Anecdote locale : la crique était un point fréquenté par les pêcheurs d’oursins jusqu’au milieu des années 2000, avant que la pratique soit régulée pour préserver les fonds.
Anse de Paulilles, la mémoire industrielle reconvertie
Campée entre Port-Vendres et Banyuls, l’anse de Paulilles est la plus vaste du secteur. Classée « Grand Site Occitanie », elle doit son existence à l'ancienne dynamiterie Nobel, dont les vestiges (et un petit musée passionnant) rappellent le passé laborieux du site. Mais c’est surtout pour ses eaux limpides et ses galets polis que le lieu attire : la baignade y est exquise. Les randonneurs apprécient la balade jusqu’à Cap Béar ou la découverte des vignes en terrasses sur les hauteurs.
Bon à savoir : la plage est l’une des rares à être surveillée l’été, mais pensez à venir tôt pour profiter du calme avant les familles.
Plage de Bernardi, l’intimiste par excellence
Niché entre les vignes et la mer, le site est accessible à pied par le sentier du littoral, après un passage sous les murets de pierre sèche. La crique doit son nom à une famille de vignerons qui exploitait le secteur jusque dans les années 1960. Sur place, il n’est pas rare d’apercevoir des pêcheurs au lever du jour ou des plongeurs en quête de langoustes.
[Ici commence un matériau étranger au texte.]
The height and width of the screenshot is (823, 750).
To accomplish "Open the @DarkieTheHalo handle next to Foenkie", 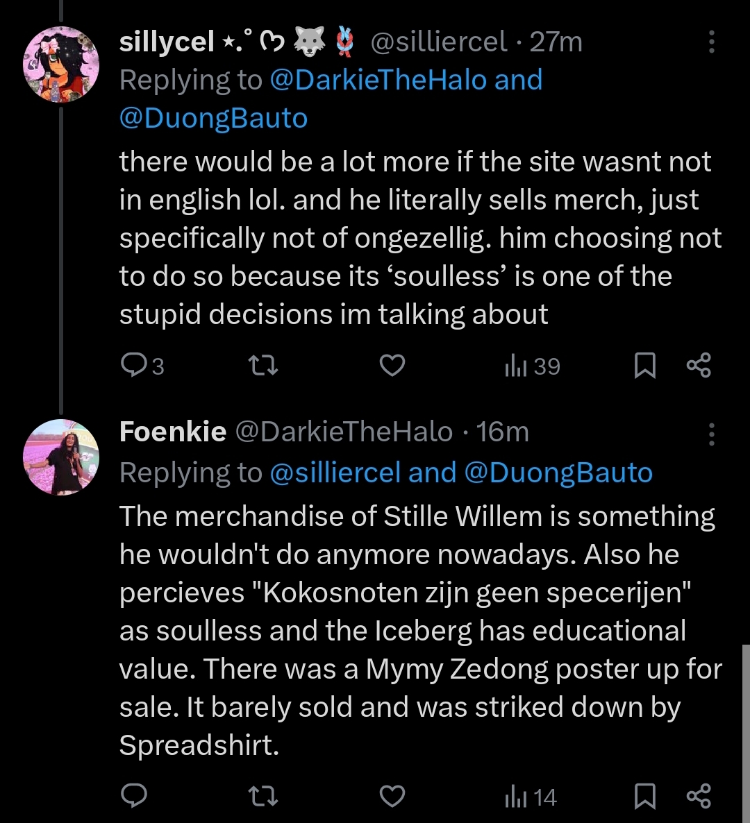I will point(344,432).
- Fréquentation : confidentielle hors juillet-août
- Conseil : privilégiez un masque et un tuba pour admirer anémones et gorgones.
Le Troc Pinell, le joyau des kayakistes
Cette crique minuscule ne s’atteint qu’en ramant depuis Banyuls ou Port-Vendres (location possible au club local). Blottie entre les falaises, elle offre une palette de couleurs vert émeraude impressionnante. C’est aussi un point d’observation pour la faune : souvenirs garantis si un banc de mulets ou un mérou viennent vous tourner autour.
Une info d’initié : selon l’association « Cap sur l’environnement », les amphibiens rares de la zone (salamandre tachetée notamment) trouvent refuge dans les micro-habitats créés par les sources d’eau douce.
Plage de Peyrefitte, la réserve vivante
À la porte de Cerbère, cette grande crique de galets fait partie intégrante de la Réserve marine de Cerbère-Banyuls (650 hectares protégés depuis 1974, première réserve sous-marine de France selon l’IFREMER). Ici, le masque et le tuba sont de rigueur – les herbiers de posidonie et les bancs de sars sont au rendez-vous. Les plus chanceux apercevront peut-être un hippocampe, emblème du site.
Attention toutefois : la pêche et l’usage d’ancres sont strictement réglementés pour préserver le milieu.